## ABOUT THIS EXERCISE
Where "Rank" appears in a line of the entries below, that line should be copied.

___ DATA ___

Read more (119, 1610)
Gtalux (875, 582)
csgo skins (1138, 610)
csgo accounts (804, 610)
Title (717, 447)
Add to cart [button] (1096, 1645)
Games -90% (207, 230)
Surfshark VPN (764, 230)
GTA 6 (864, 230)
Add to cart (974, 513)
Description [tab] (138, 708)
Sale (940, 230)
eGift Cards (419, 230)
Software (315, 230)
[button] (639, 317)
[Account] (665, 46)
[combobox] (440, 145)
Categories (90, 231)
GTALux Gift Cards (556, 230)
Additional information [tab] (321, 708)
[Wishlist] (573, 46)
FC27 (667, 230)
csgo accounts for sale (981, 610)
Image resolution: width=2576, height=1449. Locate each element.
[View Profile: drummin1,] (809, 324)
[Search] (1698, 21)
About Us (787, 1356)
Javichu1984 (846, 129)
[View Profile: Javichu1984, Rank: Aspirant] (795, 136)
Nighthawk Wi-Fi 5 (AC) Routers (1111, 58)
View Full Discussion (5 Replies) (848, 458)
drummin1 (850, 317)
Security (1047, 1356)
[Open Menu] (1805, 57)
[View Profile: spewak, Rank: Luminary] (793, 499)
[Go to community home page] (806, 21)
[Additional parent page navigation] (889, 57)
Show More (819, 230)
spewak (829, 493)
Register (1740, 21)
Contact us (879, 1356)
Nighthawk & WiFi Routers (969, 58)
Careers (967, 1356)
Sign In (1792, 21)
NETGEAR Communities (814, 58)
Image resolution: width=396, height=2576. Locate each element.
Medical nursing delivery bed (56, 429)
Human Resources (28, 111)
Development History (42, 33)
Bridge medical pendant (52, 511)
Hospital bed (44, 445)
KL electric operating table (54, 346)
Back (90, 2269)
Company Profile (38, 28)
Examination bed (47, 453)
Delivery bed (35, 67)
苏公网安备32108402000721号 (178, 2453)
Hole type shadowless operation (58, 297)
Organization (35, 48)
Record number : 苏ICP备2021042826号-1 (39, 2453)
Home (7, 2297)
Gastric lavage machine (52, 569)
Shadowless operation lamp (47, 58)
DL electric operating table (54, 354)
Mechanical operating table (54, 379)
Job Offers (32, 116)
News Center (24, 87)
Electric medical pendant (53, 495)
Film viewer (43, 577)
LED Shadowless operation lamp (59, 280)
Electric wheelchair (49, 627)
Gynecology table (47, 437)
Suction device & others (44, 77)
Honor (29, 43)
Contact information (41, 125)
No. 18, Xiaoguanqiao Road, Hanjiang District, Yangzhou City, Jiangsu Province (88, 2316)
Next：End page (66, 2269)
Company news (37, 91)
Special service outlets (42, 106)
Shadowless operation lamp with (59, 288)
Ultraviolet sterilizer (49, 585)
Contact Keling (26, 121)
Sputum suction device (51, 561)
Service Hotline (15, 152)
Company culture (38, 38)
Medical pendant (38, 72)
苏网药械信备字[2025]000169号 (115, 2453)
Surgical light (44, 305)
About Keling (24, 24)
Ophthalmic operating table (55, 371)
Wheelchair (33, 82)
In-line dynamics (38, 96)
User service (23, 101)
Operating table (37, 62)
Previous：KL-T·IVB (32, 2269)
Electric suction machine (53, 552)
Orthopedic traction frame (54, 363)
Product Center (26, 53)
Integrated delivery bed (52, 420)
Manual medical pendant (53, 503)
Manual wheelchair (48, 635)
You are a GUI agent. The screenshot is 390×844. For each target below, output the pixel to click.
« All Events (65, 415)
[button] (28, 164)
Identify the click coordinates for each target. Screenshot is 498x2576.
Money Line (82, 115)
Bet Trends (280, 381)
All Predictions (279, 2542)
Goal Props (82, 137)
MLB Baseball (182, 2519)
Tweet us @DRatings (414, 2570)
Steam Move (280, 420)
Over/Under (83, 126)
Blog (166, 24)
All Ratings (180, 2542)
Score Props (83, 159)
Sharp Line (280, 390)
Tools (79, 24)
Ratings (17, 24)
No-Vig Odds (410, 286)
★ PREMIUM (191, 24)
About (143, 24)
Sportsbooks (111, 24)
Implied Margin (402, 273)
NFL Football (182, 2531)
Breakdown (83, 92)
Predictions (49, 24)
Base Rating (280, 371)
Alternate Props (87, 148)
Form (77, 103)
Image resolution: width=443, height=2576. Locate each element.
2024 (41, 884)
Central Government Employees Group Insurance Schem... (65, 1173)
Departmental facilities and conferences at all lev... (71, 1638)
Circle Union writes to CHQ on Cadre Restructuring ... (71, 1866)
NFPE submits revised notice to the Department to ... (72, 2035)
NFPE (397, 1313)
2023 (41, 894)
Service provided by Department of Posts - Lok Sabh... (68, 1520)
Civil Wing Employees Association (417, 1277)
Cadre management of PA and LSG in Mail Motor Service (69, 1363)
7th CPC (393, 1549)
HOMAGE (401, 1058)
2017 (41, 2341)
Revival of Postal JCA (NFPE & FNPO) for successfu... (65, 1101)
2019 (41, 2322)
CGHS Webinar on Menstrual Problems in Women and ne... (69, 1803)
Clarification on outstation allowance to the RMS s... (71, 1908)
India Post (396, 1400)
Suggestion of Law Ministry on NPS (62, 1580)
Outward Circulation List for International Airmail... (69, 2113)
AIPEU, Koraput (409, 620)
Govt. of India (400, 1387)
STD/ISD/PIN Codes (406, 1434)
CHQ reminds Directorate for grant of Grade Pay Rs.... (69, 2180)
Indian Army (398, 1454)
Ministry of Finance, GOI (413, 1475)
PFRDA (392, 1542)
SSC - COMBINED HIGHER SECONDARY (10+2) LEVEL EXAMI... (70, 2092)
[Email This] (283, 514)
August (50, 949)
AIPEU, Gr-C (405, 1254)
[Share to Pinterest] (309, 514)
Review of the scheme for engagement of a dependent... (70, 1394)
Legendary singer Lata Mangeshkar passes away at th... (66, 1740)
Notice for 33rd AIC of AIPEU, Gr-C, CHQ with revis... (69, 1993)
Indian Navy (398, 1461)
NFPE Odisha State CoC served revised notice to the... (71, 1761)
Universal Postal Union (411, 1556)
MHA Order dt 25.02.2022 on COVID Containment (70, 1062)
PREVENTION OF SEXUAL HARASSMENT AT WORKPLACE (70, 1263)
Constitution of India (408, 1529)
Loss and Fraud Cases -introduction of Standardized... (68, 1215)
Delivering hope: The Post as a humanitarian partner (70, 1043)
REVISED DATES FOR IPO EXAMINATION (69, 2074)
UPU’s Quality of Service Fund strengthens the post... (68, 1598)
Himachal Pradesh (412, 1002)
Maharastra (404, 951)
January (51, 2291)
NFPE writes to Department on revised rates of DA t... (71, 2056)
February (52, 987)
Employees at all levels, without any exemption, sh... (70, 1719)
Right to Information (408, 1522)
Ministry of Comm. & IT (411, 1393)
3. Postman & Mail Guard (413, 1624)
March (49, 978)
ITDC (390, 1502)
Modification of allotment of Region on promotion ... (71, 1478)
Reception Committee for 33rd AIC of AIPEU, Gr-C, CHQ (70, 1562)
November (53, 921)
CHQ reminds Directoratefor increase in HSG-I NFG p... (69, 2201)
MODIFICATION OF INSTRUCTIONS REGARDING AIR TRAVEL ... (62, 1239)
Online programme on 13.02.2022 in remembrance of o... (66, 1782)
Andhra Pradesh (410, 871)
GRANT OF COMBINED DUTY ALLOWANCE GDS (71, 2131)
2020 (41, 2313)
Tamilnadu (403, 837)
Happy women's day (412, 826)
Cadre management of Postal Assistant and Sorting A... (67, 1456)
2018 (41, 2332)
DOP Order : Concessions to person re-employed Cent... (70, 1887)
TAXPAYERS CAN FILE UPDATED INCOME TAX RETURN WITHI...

___

## SOLUTION
[View Profile: Javichu1984, Rank: Aspirant] (795, 136)
[View Profile: spewak, Rank: Luminary] (793, 499)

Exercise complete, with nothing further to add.